- **What you have to do**:
Condense the paragraph beginning "From the first day you welcome" in the article on talking with a child about adoption into a shorter version that keeps its main facts.

- **Extracted text**:
Talking to Your Child About Adoption
Many parents feel nervous about approaching the “adoption talk” with their child. However, it is important to remember that adoption is not a one-time “talk.” Adoption is a lifelong conversation. As your child grows, the conversations you have together will evolve. By keeping adoption an open topic in your home, your child will grow comfortable asking questions and learning more about his or her adoption story. You – as a parent – will also grow more comfortable answering questions over time.
Adoptions With Love has compiled sample Questions and Answers in the above infographic, so that adoptive parents like you can know what to say (and how to say it!) as their children grow.
When talking about adoption with your child, an important factor to keep in mind is age-appropriate adoption language. The discussions had with an infant about adoption should be different than the ones you would have with a preschooler or ten-year-old. As seen in the above infographic, timing and language play such a critical role in your child’s sense of self. Below we share some additional advice on how to have positive, age-appropriate conversations with your child.
From the first day you welcome your child into your lives, you can begin sharing his or her adoption story. It is never too early to start using the word “adoption,” whether it is during a bottle feeding or bath time. Your baby may not grasp what you are saying in those first several weeks, but the practice can help you gain more comfort and confidence with the “right” words to say.
Adoption is something that you will continually discussing, intermittently, throughout your baby’s childhood. Getting comfortable with the “talk” will greatly benefit both parent and child down the road.
Just as parents need to understand what age-appropriate conversations sound like for each developing age of a child’s life – for example, “Where do babies come from?” from a preschooler can be answered with a simple, “Every baby comes from a man and a woman.” – the level of discussion for adoption should be tailored to each specific age.
The Infant Phase (0-2)

- **Data entries**:
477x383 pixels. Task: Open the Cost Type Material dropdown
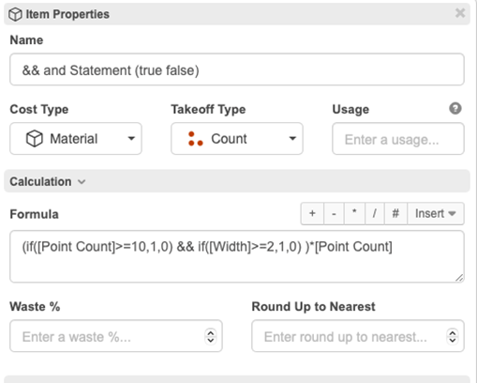76,139
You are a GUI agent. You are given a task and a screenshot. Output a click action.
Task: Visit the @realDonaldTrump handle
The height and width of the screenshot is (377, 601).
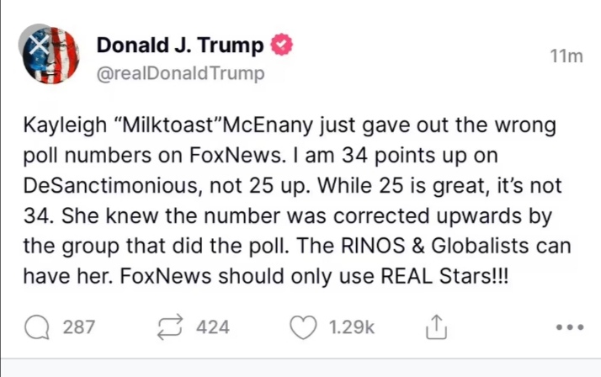tap(181, 73)
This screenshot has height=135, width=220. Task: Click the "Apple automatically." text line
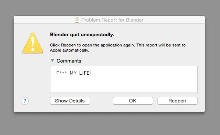(70, 50)
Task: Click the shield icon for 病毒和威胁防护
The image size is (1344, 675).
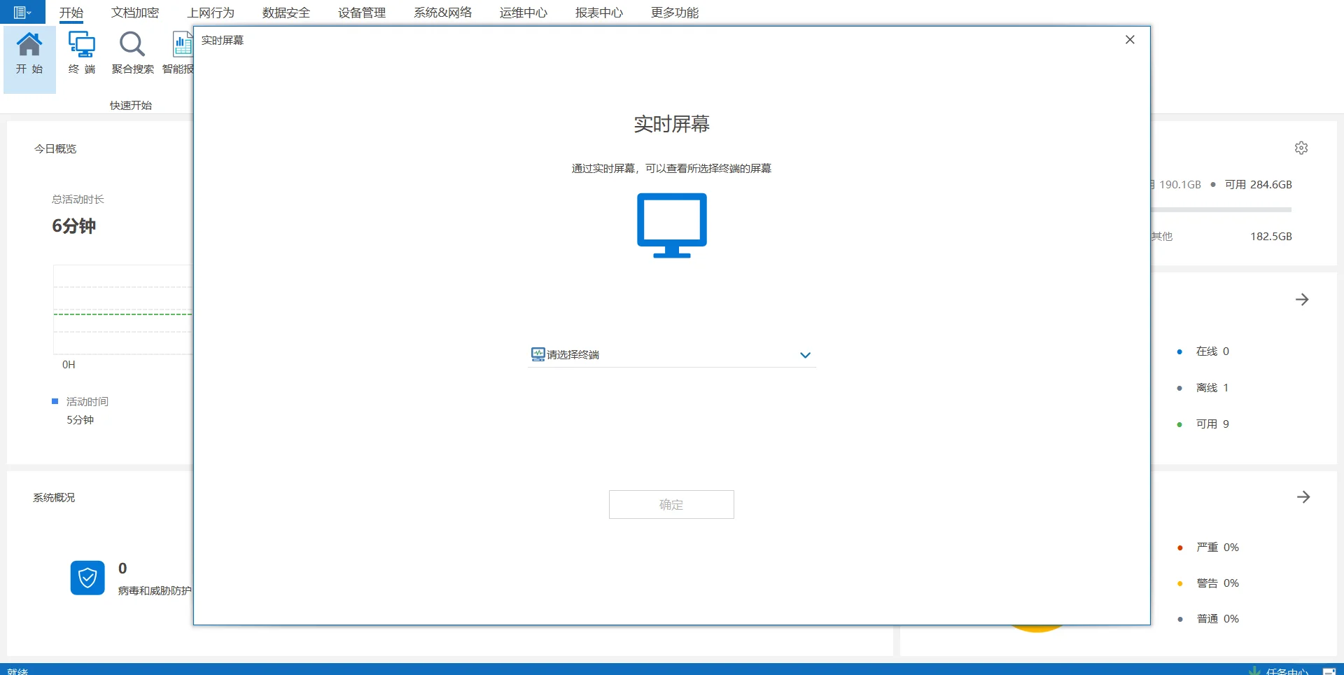Action: 87,578
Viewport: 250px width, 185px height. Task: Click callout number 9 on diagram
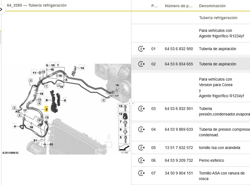[x=65, y=101]
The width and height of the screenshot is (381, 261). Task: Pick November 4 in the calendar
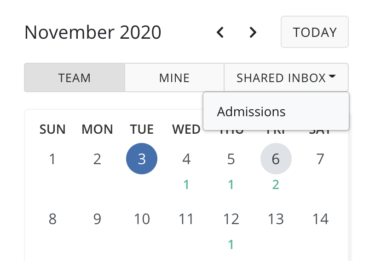(186, 159)
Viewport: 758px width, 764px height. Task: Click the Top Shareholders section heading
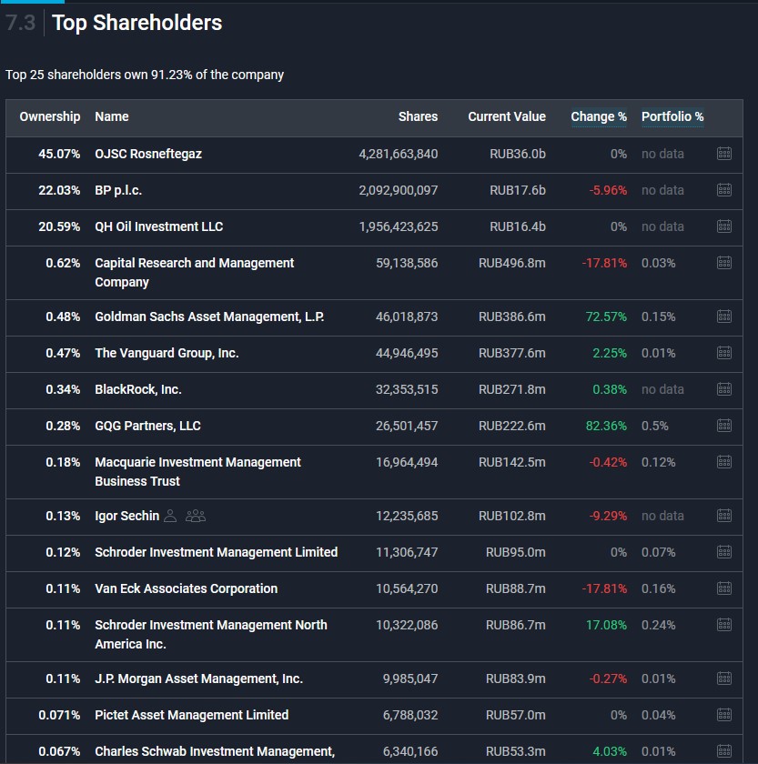click(136, 23)
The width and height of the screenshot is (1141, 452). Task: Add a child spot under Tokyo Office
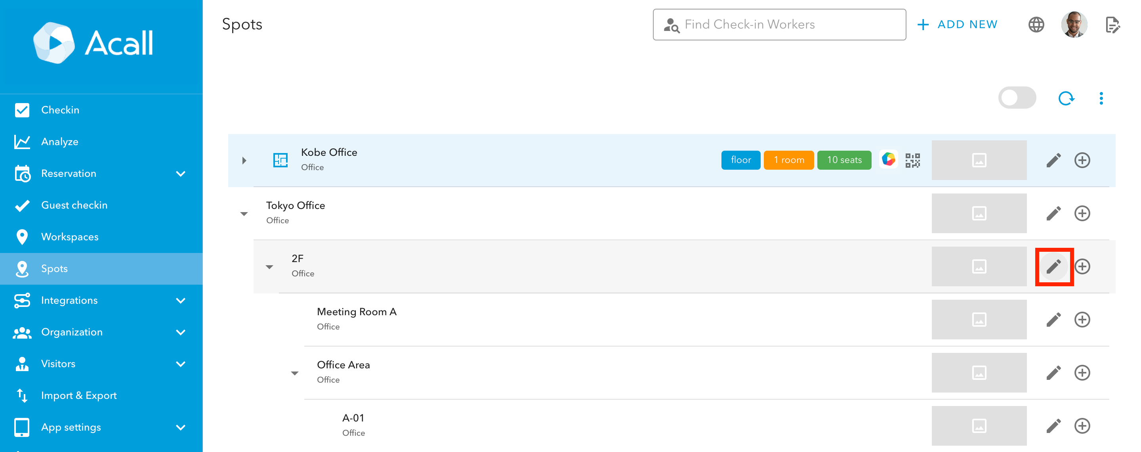[1082, 213]
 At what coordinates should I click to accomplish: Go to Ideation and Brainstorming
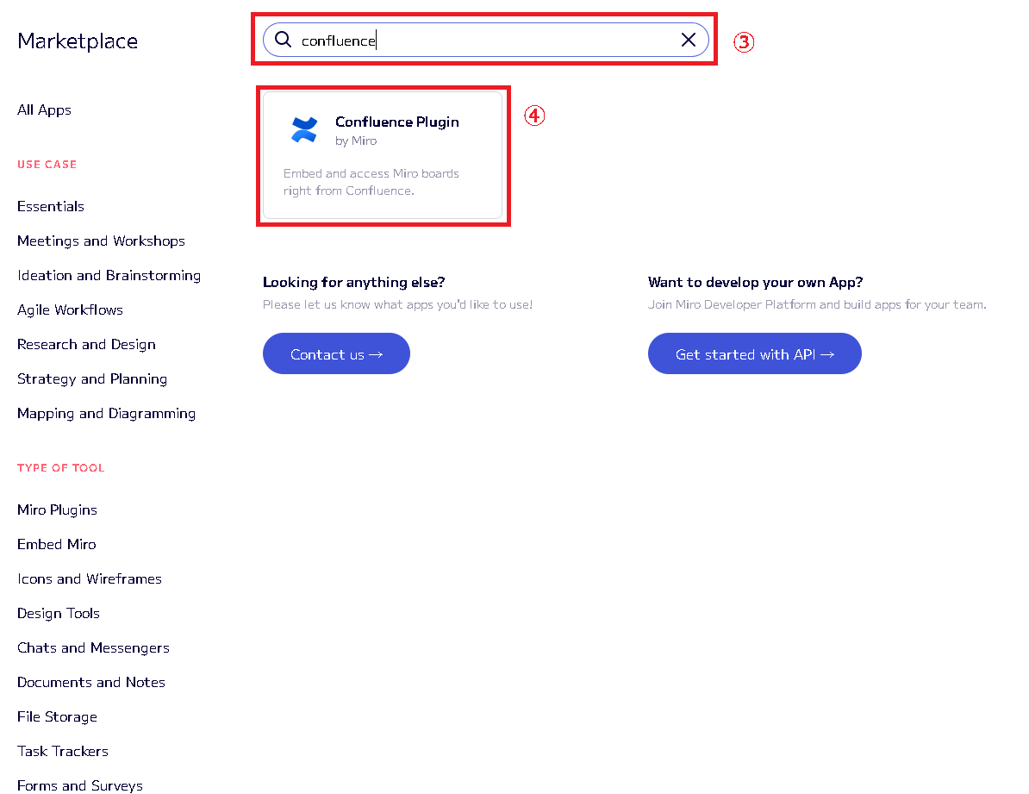click(109, 275)
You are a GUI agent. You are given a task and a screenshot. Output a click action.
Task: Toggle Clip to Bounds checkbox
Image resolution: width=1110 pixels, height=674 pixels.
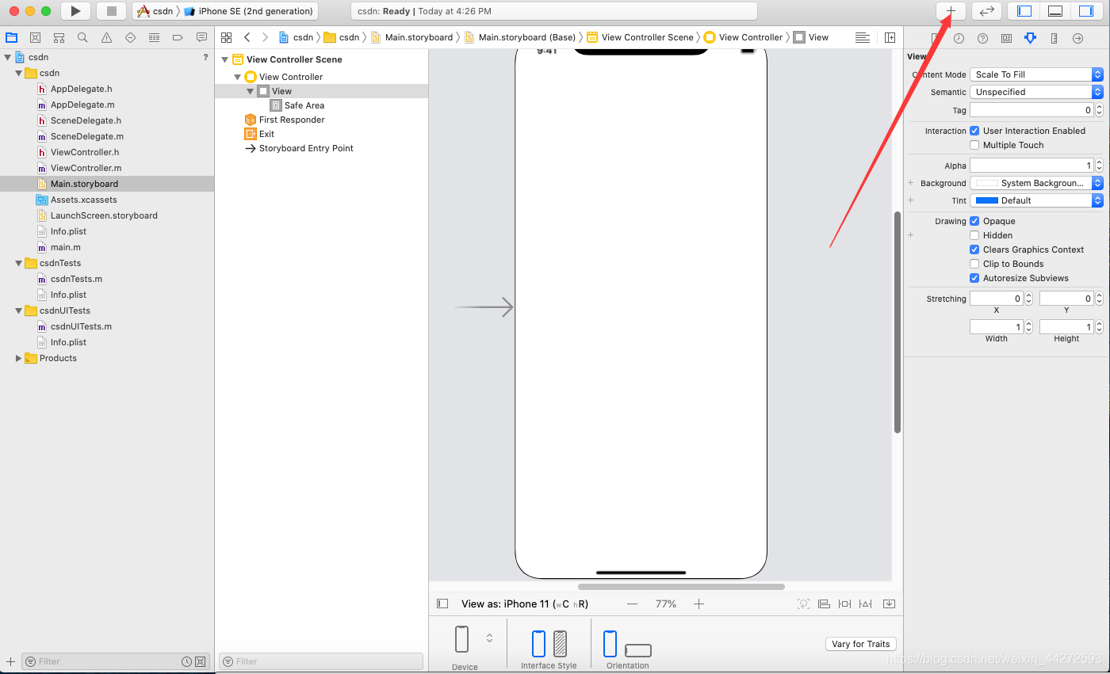pos(974,264)
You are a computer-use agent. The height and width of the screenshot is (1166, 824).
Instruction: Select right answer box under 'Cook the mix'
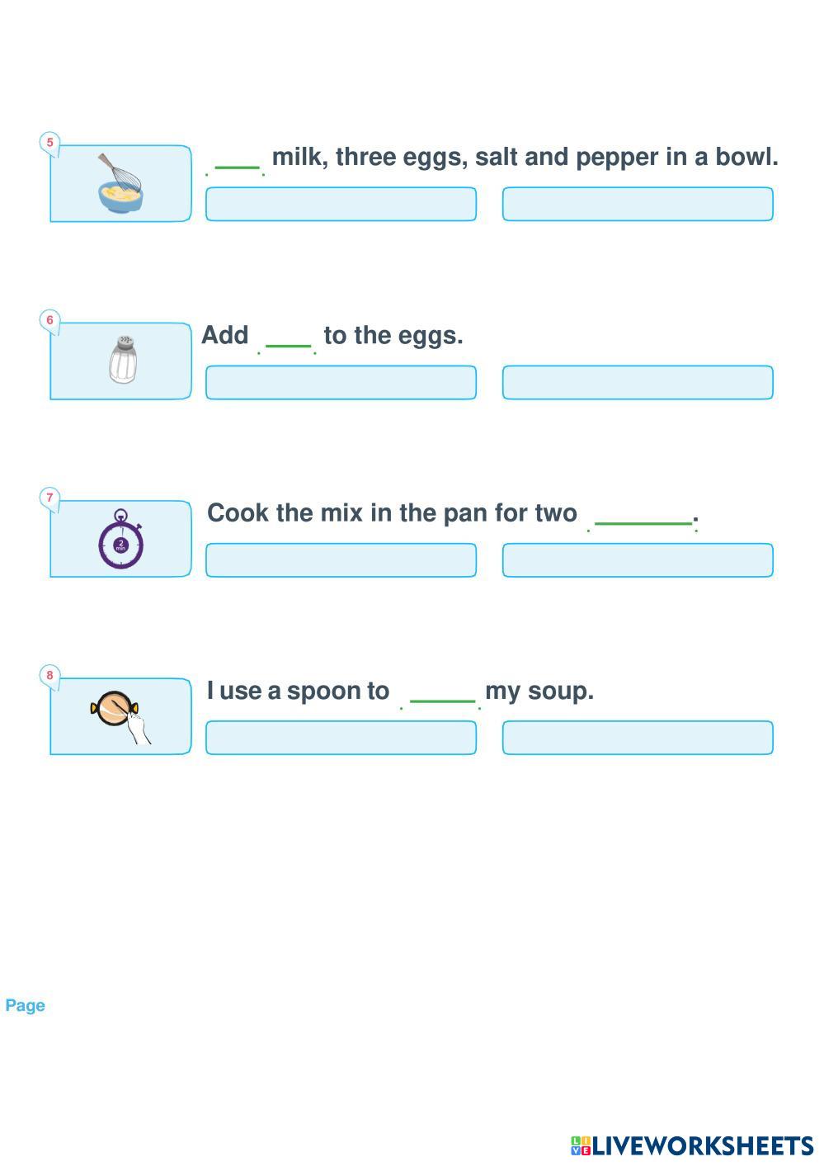coord(638,560)
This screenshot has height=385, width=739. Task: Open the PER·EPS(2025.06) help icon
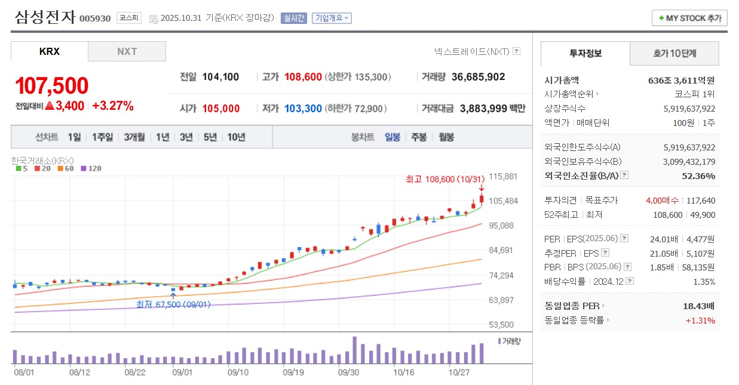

- **Finished task**:
Parents can share a child's adoption story from the first day the child joins the family, using the word "adoption" even during bottle feeding or bath time. A baby may not understand it in the first weeks, but the practice helps parents grow more comfortable and confident with the right words.